Can You Be Quiet Now?
by BRITTANY JULIOUS
Chicago is not a solitary city. I don’t know why I am just now realizing this. Perhaps because it was so easy to fill my time with friends, half ones and real ones. Once they began to fall away through big moves, growing up and growing apart, I began to realize the reality of this city. Not much has changed since college except that I feel it more now. I see it more. This is a moment of transition. Everyone is moving on in life and love and the solitariness that is fertile most in older age is beginning to settle into normalcy.
This is a city of friendships and communities. When we talk about Chicago as a city of neighborhoods, we mean it truly and deeply. You know your neighbors here. You make your friends and keep them close here. This is not a town for acquaintances. This is not a city for silence and oneness and the self. And yet here I am, alone for years, still surviving, but barely.
There are many activities that people say you must do with other people, but I’ve often found that other people can change the dynamic of environments. I am someone that likes to be with other people and alone. This means two things: I like to go out with actual friends and I like to go out alone. This also means that I like to go out alone, yet be surrounded by other bodies. I like to be one surrounded by groups of many.

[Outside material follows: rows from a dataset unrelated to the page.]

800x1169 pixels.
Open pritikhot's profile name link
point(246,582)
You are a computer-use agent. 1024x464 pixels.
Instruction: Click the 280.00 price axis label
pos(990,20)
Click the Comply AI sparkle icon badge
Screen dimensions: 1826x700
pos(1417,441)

I’ve always felt comfortable eating alone, my meals born out of a weird relationship to food: always a little chubby as a child from eating a lot, then obsessive about exercise as a teen and bingeing or not eating much at all, then more or less normal as an adult. A restaurant has been one of the easiest ways to experience the city on my own. I love going out with friends, but costs and coordinating often means that a get together can take a lot of effort. Sometimes I just want to go out and eat a delicious meal and do it right then and there. So I do.

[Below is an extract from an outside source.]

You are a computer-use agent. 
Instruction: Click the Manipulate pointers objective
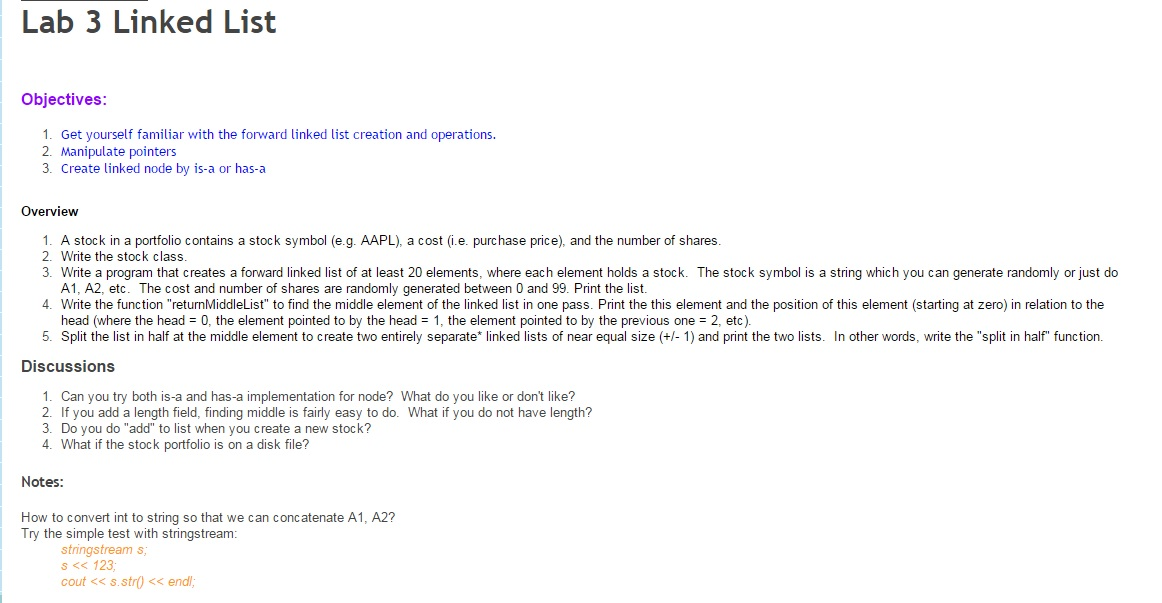(119, 151)
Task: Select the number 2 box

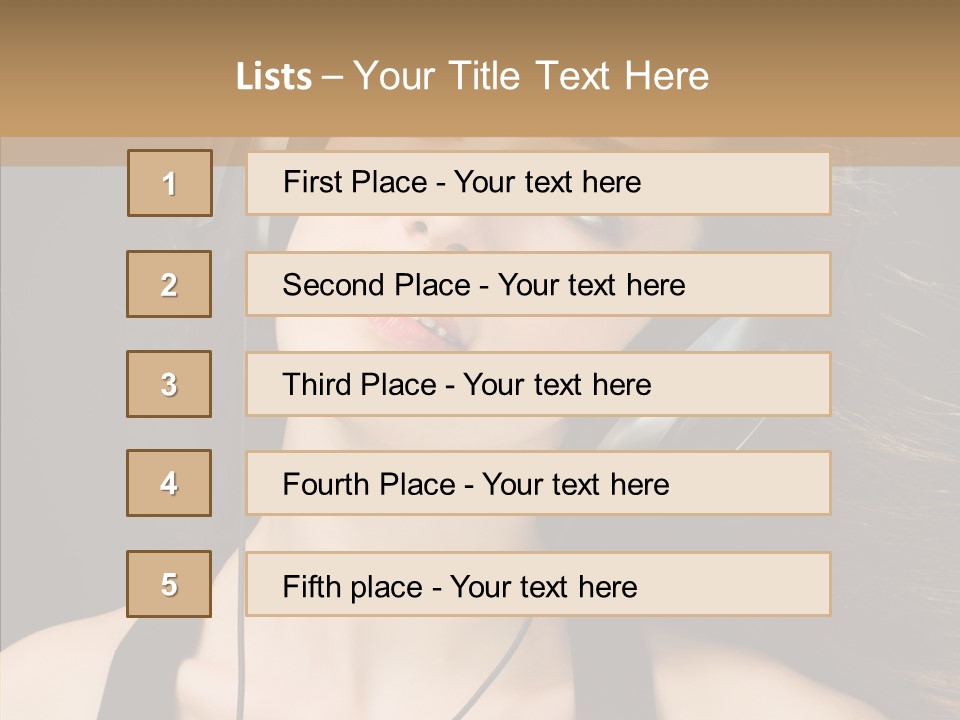Action: click(169, 284)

People say you need a book or your cell phone or some other activity to eat alone, but I’ve been at a cafe with just a glass of red wine and a window seat and that’s been enough. That is why a true cafe is my favorite place in the world. Not a restaurant and not a bar. Certainly not a coffee house. Cafes have bits and pieces of everything, but mostly, they have the ability to keep one confident in the face of aloneness. Cafes are for secure aloneness, free most distractions, yet public and surrounded by people not alone. They are perfect places to be lonely because people can see this loneliness, but they won’t question it. In the back of their mind they might think: perhaps I will be in the place too. It is not a place of pity, but a place of understanding.

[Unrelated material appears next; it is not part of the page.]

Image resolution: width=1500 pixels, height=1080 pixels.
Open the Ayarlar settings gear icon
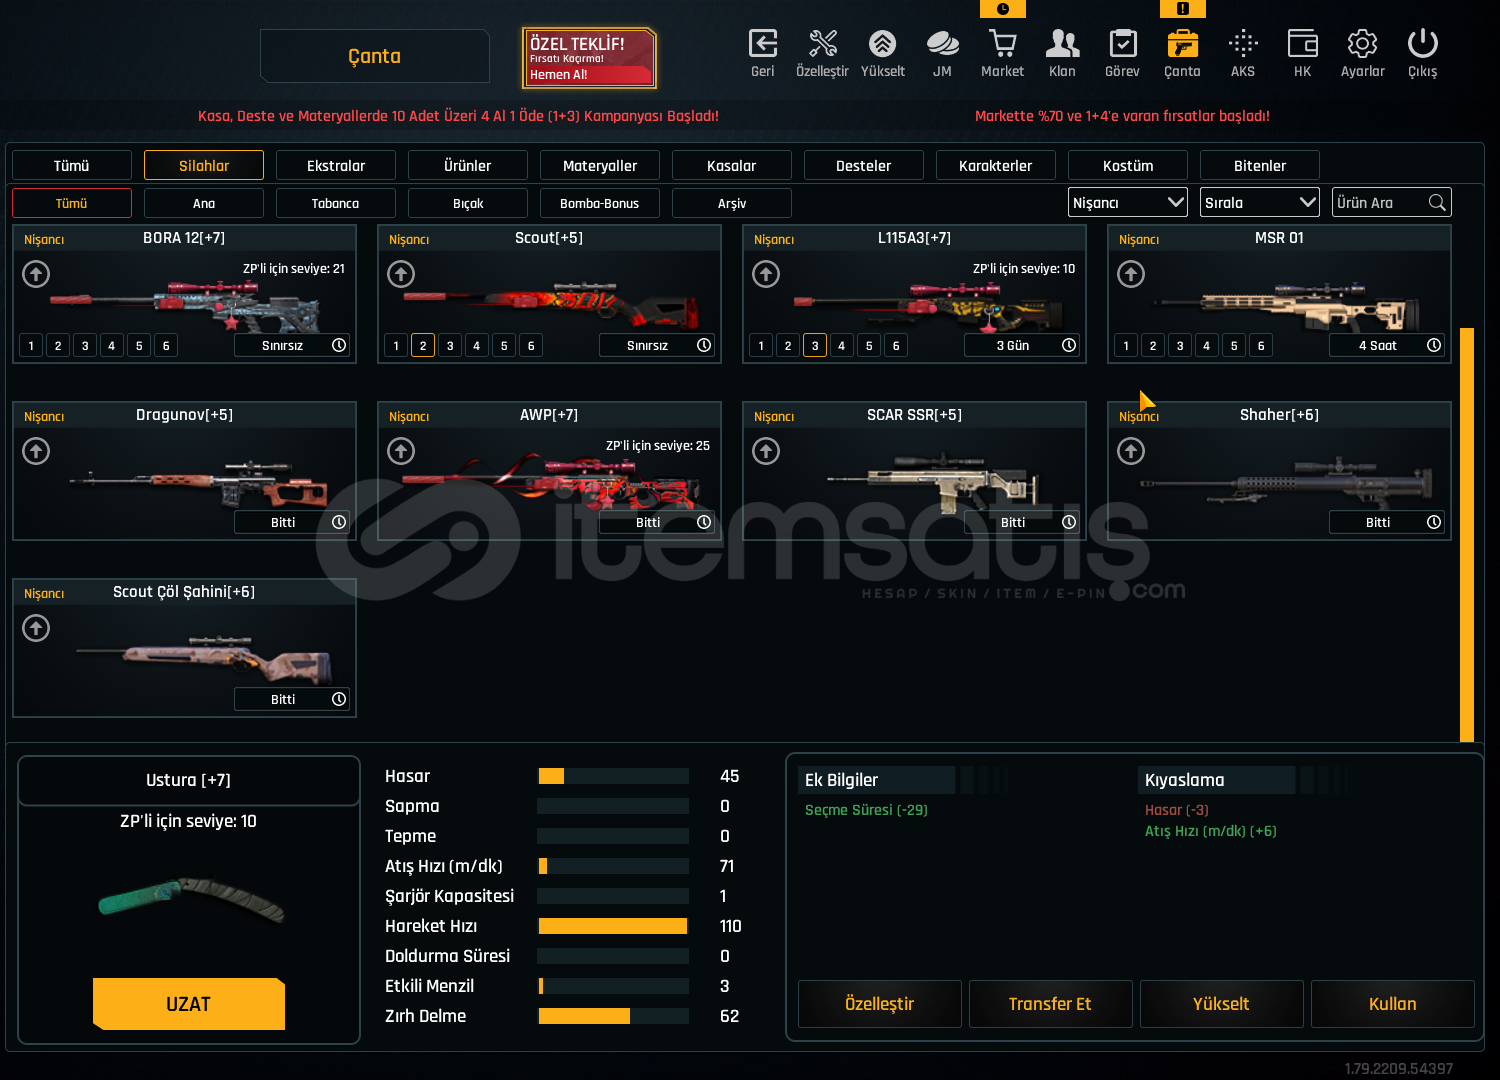click(x=1362, y=45)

I go to concerts alone more often than with friends. I had to make a decision around my sophomore year of college: do I love this music enough? And the answer was yes. Often my friends don’t listen to the same music that I do. Often, my relationship to music is deeply personal and raw. I don’t need other friends there to want to go and see my favorite musicians. And often, I’ve found some friends to be a distraction from the music itself. Sometimes I just want to say: Can you be quiet now?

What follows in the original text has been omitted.